L'India dà lezioni di civiltà: vietato l'utero in affitto

L'India vieta la barbara pratica dell’utero in affitto a scopo commerciale. Lo scorso 6 agosto, la camera bassa del parlamento indiano ha approvato un provvedimento che vieta in tutto il Paese la maternità surrogata, proprio per fermare il mercimonio del corpo delle donne e la compravendita della vita dei bambini. La nuova legge autorizza tuttavia la maternità surrogata nel caso di scelta “altruistica” (senza compenso), tra persone della stessa famiglia, e solo per le coppie di indiani sposate da almeno 5 anni e che non abbiano alcun figlio vivente.

Non è la prima volta

In realtà si tratta di un ulteriore passo in avanti nella proibizione di questa pratica nel Paese asiatico. Nel 2015 infatti la Corte Suprema aveva già vietato la gestazione per altri in favore di coppie straniere, infliggendo così il primo duro colpo ad uno dei mercati bambini più importanti del mondo. Dal 2002, quando l'utero in affitto venne autorizzato da un voto legislativo, l'India era diventata una delle principali destinazioni del turismo procreativo. Nel 2012, uno studio delle Nazioni Unite aveva stimato un giro d'affari annuale di quasi 400 milioni di dollari che corrispondeva alla nascita di circa 25 mila bambini ogni anno.

Il giro di affari

Le normativa appena approvata porta quindi alla chiusura definitiva di più di 3000 cliniche private che da quasi un ventennio prosperano in tutta l'India. Il Paese era considerato una delle mete low cost di questo mercato della maternità su committenza, con un costo che per la singola gestazione si aggirava intorno ai 35mila dollari. Una tariffa di molto inferiore rispetto, ad esempio, a quelle della California, che vanno dai 130mila dollari a salire a seconda della “qualità” della gestante e della “donatrice” dell’ovulo. Le due figure, infatti, non sono mai riconducibili alla stessa donna, proprio per evitare eventuali rivendicazioni di maternità da parte di chi porta il bambino per nove mesi in grembo.

Le violazioni dei diritti umani

Le violazioni dei diritti umani insite a questo business sono tante e tali – ricordiamo che le madri surrogate firmano contratti capestro che impongono loro perfino di abortire nel caso di un feto malformato o con malattie genetiche – che di recente anche il Messico, la Thailandia e il Nepal hanno messo fuori legge questa pratica malgrado gli ingenti interessi economici legati ad essa. In Italia la stessa Corte costituzionale con un pronunciamento del 2017 ha evidenziato che la surrogazione di maternità “offende in modo intollerabile la dignità della donna e mina nel profondo le relazioni umane”. Non meno importanti sono anche le ripercussioni su quello che spesso è il grande assente dal dibattitto etico: il bambino. L’utero in affitto spezza il legame primigenio della vita tra madre e figlio. Tramite la gestazione per altri, in pratica viene programmato un bambino che sarà orfano dei suoi genitori naturali, non a seguito di una tragedia ma a causa di un capriccio egoistico di chi vuole un figlio ad ogni costo. Insomma il padre e la madre non gli sono negati da un evento drammatico ma da una scelta di puro egoismo.
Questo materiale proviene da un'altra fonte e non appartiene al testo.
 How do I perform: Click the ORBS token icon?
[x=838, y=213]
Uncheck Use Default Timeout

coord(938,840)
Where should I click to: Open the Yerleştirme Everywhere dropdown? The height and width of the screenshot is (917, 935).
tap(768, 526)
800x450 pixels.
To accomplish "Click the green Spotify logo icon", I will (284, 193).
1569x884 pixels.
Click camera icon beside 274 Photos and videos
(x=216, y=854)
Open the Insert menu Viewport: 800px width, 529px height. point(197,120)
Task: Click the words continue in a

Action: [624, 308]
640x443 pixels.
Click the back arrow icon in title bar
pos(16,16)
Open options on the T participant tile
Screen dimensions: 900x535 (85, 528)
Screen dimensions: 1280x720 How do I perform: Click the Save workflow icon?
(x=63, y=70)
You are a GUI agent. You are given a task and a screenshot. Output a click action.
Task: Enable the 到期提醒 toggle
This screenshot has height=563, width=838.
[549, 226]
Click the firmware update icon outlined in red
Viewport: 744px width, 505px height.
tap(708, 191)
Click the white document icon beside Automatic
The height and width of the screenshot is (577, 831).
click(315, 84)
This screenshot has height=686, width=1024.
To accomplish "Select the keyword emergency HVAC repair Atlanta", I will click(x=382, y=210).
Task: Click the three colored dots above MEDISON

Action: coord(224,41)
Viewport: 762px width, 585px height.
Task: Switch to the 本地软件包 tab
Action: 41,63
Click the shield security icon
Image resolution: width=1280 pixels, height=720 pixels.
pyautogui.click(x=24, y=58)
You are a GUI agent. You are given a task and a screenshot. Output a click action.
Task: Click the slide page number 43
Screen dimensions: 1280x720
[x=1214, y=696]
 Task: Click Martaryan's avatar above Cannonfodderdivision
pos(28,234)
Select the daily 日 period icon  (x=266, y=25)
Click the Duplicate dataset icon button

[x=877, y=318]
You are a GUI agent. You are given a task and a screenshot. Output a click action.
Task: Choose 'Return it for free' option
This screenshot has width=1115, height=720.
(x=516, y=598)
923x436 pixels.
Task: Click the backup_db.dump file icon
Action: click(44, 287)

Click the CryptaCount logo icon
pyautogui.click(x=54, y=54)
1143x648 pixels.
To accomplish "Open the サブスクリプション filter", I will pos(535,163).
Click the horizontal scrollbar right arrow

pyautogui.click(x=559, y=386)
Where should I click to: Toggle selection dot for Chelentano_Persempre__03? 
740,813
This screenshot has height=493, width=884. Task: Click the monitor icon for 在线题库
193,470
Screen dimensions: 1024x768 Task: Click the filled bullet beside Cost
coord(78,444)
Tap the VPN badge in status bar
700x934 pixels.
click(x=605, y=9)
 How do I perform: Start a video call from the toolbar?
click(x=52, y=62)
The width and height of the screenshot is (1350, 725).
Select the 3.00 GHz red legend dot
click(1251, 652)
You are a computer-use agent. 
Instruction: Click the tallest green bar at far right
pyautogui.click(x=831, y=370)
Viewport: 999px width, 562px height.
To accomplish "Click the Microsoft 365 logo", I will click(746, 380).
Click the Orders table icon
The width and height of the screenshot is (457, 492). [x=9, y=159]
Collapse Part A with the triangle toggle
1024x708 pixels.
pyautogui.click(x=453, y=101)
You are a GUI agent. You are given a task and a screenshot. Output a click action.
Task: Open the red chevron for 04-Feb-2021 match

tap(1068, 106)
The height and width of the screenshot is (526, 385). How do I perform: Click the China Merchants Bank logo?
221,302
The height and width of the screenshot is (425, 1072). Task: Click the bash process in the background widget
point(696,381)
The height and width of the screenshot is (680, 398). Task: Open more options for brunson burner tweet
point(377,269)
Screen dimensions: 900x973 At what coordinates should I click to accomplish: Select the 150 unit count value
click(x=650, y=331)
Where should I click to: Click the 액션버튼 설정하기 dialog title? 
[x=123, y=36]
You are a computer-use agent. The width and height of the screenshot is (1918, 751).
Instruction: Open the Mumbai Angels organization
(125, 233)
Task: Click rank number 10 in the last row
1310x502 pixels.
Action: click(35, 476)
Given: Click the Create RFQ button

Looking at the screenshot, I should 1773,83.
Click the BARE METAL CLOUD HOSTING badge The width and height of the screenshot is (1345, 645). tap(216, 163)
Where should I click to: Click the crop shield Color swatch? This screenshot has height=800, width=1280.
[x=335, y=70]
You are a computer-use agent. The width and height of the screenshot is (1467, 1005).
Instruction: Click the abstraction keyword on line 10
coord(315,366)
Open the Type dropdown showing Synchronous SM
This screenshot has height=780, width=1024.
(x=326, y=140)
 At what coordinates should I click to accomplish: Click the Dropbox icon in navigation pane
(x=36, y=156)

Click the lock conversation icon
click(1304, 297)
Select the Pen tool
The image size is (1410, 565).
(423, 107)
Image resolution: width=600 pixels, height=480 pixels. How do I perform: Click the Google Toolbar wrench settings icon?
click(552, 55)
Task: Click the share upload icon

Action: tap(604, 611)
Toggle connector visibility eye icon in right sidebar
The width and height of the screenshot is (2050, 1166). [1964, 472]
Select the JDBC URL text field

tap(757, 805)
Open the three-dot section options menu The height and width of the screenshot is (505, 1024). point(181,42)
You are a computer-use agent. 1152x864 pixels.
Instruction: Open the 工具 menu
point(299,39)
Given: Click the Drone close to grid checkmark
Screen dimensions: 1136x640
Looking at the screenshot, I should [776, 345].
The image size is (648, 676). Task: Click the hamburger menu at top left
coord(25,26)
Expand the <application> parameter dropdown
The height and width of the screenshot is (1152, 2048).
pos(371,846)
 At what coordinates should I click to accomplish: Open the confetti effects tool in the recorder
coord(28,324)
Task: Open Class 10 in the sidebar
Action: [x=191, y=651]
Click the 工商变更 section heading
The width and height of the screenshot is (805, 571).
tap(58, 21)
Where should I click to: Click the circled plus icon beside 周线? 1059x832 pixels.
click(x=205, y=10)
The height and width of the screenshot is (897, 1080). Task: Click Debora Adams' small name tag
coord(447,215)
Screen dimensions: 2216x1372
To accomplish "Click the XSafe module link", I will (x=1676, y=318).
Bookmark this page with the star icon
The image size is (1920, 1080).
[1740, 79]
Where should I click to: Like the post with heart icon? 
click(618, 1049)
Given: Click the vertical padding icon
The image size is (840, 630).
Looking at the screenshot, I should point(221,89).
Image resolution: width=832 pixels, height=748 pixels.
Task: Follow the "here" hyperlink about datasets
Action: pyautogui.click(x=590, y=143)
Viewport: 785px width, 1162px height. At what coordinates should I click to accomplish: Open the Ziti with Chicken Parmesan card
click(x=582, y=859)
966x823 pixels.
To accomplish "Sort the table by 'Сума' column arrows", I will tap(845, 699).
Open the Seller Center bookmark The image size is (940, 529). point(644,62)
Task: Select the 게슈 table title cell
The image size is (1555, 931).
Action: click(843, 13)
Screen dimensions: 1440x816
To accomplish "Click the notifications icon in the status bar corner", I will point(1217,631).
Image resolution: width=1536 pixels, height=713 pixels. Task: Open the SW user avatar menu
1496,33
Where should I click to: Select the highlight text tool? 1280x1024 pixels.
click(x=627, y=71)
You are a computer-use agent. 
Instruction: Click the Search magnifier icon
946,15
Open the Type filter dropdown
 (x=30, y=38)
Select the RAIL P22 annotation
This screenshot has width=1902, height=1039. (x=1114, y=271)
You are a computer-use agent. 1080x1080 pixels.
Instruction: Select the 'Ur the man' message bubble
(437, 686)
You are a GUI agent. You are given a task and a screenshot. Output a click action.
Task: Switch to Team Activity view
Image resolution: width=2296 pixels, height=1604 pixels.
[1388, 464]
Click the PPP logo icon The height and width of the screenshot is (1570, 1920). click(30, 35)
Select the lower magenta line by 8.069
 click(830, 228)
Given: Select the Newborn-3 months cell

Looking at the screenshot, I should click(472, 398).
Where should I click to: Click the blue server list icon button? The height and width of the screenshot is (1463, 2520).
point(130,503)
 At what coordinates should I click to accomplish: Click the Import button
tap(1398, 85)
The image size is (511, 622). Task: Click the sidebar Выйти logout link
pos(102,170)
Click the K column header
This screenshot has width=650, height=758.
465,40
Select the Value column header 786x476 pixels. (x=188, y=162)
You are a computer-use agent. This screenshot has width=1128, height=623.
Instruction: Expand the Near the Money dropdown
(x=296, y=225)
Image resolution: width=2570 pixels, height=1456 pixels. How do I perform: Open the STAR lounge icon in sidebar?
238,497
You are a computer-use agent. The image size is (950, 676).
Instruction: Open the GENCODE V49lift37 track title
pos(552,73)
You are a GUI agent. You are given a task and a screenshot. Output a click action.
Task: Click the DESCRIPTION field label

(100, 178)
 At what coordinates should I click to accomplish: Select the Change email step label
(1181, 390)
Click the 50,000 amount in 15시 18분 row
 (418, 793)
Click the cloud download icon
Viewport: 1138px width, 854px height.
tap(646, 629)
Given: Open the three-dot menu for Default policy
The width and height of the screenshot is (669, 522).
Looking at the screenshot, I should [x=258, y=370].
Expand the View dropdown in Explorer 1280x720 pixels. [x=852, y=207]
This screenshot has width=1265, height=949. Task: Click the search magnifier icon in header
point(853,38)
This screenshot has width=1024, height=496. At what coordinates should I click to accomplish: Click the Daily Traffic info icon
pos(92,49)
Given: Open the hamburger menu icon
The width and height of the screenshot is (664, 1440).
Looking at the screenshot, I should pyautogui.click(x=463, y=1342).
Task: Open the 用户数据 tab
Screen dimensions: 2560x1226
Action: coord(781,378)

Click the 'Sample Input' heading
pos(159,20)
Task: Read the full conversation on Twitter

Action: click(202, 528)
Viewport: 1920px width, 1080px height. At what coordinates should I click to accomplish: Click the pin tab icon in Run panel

Una moratoria contro l'utero in affitto

Oltre tutto di sono numerose ricerche medico-scientifiche che dimostrano che il fatto che viviamo nove mesi nell’utero di nostra madre non è un evento indifferente; c’è una comunione fisica, biologica ed emozionale che segna lo sviluppo del nascituro. Una madre non ci passa solo le sostanze per vivere, ma anche ormoni e serotonina che influenzano il nostro cervello. Il legame fetale è di fondamentale importanza. Davanti a queste evidenze è sempre più ampio il fronte delle realtà che si battono contro questa pratica. Un impegno trasversale che vede in prima linea sia le associazioni pro family e pro life di cultura cattolica, come il Family Day, sia le sigle più importanti del movimento femminista. La maggior parte di quest’ultime aderiscono alla campagna “Stop Surrogacy Now” che chiede una moratoria universale contro l’utero in affitto. Lo stesso obiettivo è perseguito anche associazioni familiari che in questo modo intendono fermare la giurisprudenza creativa dei tribunali occidentali, che sempre più spesso, anche in Italia, davanti al fatto compiuto riconoscono la genitorialità a chi ha ottenuto un figlio tramite surrogata eseguita all’estero. In quasi tutta Europa, la politica e partiti sono in gran parte contrari alla legalizzazione dell’utero in affitto (tranne alcune fronde della sinistra-progressista che ne chiedono la regolamentazione) ma finora non sono stati capaci di formulare normative che perseguano chi usufruisce della gestazione per altri all’estero. L’impegno è solo all’inizio ma la lezione indiana dice che non è impossibile fermare la mercificazione delle donne e dei bambini.